Расстрела Еремею не дали, но срок раскрутили на полную катушку. Избежал расстрела он, видимо, потому что дело о соучастии в убийстве Сарданы и об убийстве старухи Сысоя, как надо, до конца не довели, а по второму делу его, видимо, спасло только то, что он не подписал последних протоколов. Как бы в это время ни стряпали дела на врагов народа, видимо, кому-то пришло в голову, что дело Еремея о сговоре с японцами вредить советской власти, о которой, когда он жил в Охотске, никто ничего не знал, не лезет ни в какие ворота. И всё-таки по суду он прошёл, как обвиняемый по 58-ой статье.
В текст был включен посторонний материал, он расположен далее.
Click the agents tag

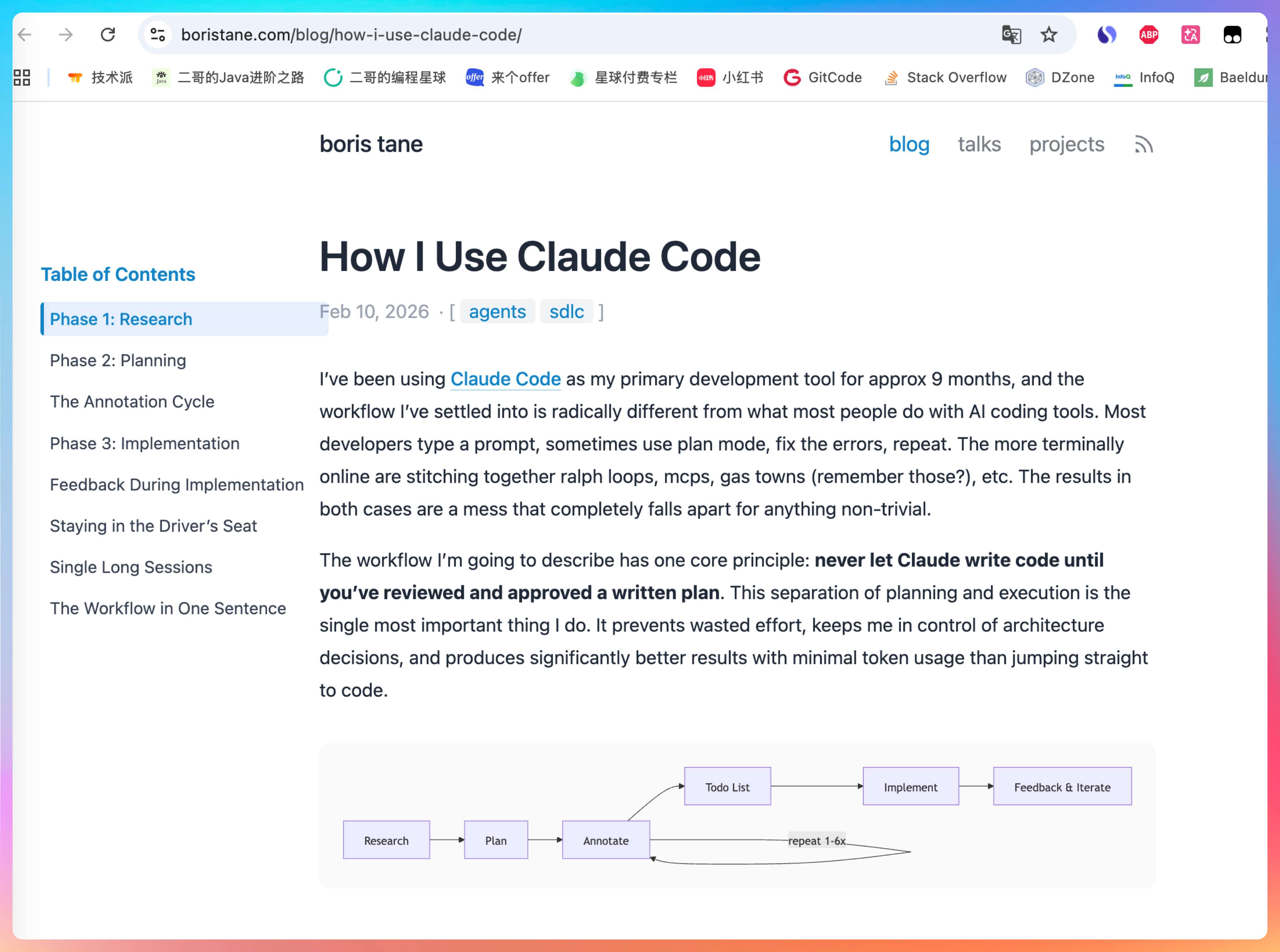pos(497,312)
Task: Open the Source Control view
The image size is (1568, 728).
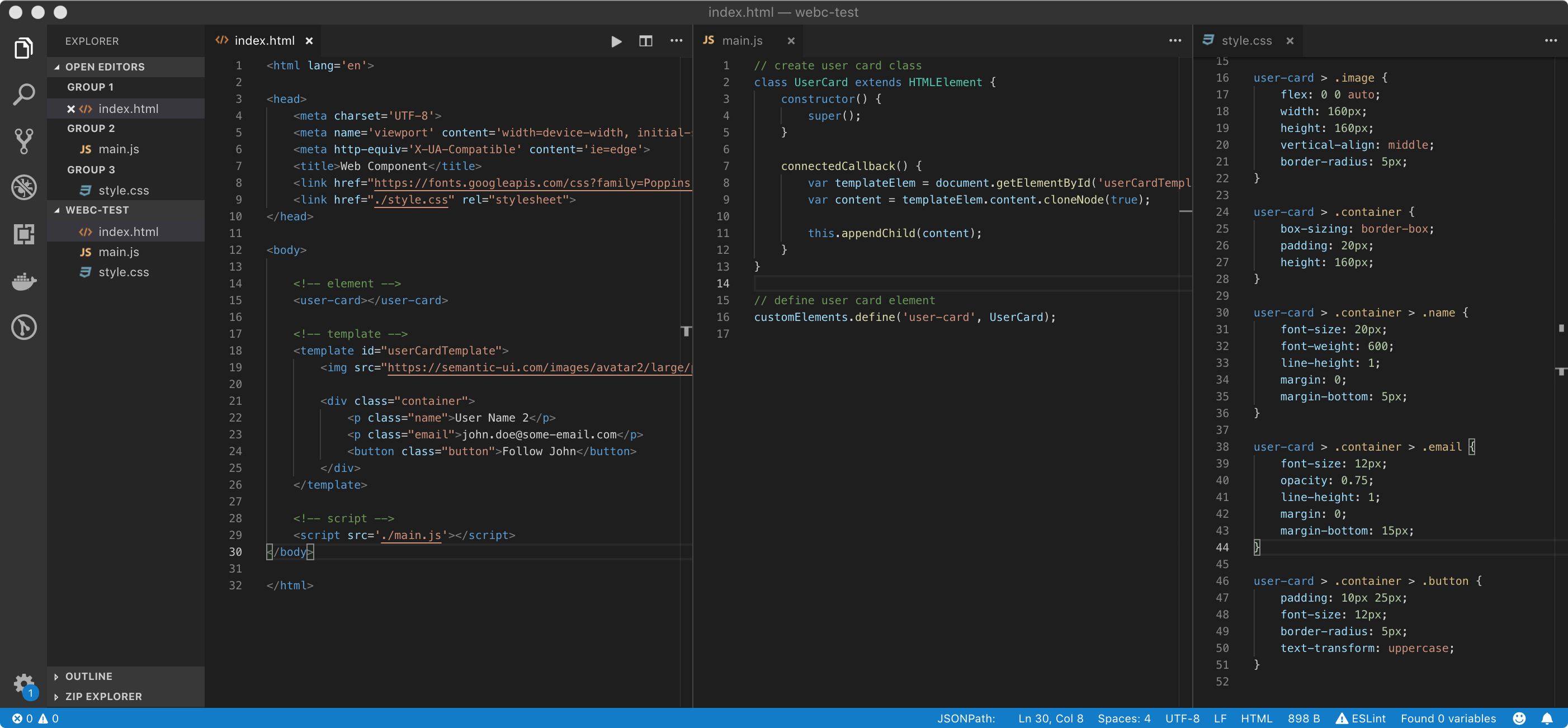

Попал Еремей на ураново-касситеритовый рудник Бутугычаг. Закрытый от мира каменной громадой гор, а от солнца и неба тяжёлыми тучами и липкой, как пот, моросью, он не значился ни на каких географических картах, а в спецслужбах проходил под особым литером. Опутанный колючей проволокой, лагерь выделялся сторожевыми вышками с пулемётной охраной, двухэтажным административным зданием, обогатительной фабрикой с высокой дымовой трубой, а всё остальное — и бараки, и хозяйственные пристройки к ним, казались никому не нужными и всеми покинутыми. Только утром, когда били подъём и выстраивались на работы, лагерь оживал, но и в нём, обезличенном колоннами, бригадами и отрядами, живых людей не было, поэтому и в строю стояли не Ивановы и Петровы, а их номера и литеры. Обезличена была и охрана: вся на одно, по-казарменному тупое лицо, она различалась только по званиям, и лишь собаки, рвущиеся с её поводков, имели свои клички. Вся эта серая масса, пропахшая потом и зловонием разлагавшихся в струпьях тел, разводилась по своим рабочим местам. В забоях, раздирая в кровь руки, рубили и взрывали руду, по штольням и уклонам в коробах и тачках поднимали её на поверхность, доставляли на фабрику, дробили в шаровых мельницах, отправляли на варку, поддерживали циркуляцию в сгустителе, извлекали из ловушек «мыло» и отправляли оставшийся концентрат на просушку. И всюду — и в забое, и на фабрике — из руды и концентрата шло невидимое глазу всепроникающее радиоактивное излучение, одинаково незаметное и охраннику, и зэку, но совсем не безобидное, когда через два-три месяца и у тех, и у других выпадали волосы, чернело тело, и только когда они умирали, первого хоронили под красной звездой, второго под колышком с жестяной биркой. Правда, и это было дано не каждому. Зимой закопать в скованную мерзлотой землю десятки трупов в день, и не в ущерб производственному плану, было невозможно, и поэтому свозили трупы в ледник Террасный, и лежали они там, пока не стает этот ледник и не растащат их хищные звери.
Если бы не столкнулся Еремей в этом лагере с односельчанином, отбывающим срочную службу в охране, и его бы снесли в Террасный. Односельчанин был из татар, и звали его Максутом. Небольшого роста и слабого сложения, он выглядел жалко, а когда, спотыкаясь о придорожные камни, вёл колонну с винтовкой наперевес, казалось, что он её уронит и поднять уже не сможет. Рассказал он Еремею и о его родных. Отец, оказывается, жив, считает, что германской войны Еремей не избежал, думает, что не избежал он и гражданской и где-то геройски сложил свою голову. Как всегда, всем наперекор, не сошёлся он и с советской властью, не вступил в её колхоз, а не сослали его никуда потому, что был стар и еле двигал ногами. Мать умерла от тифа, сестра уже замужем и имеет двух детей. И Флера тоже замужем. Она вышла в передовики и не сходит с районной доски почёта. А церковь в селе снесли, но сторож, что играл на балалайке, жив, но на ней уже не играет.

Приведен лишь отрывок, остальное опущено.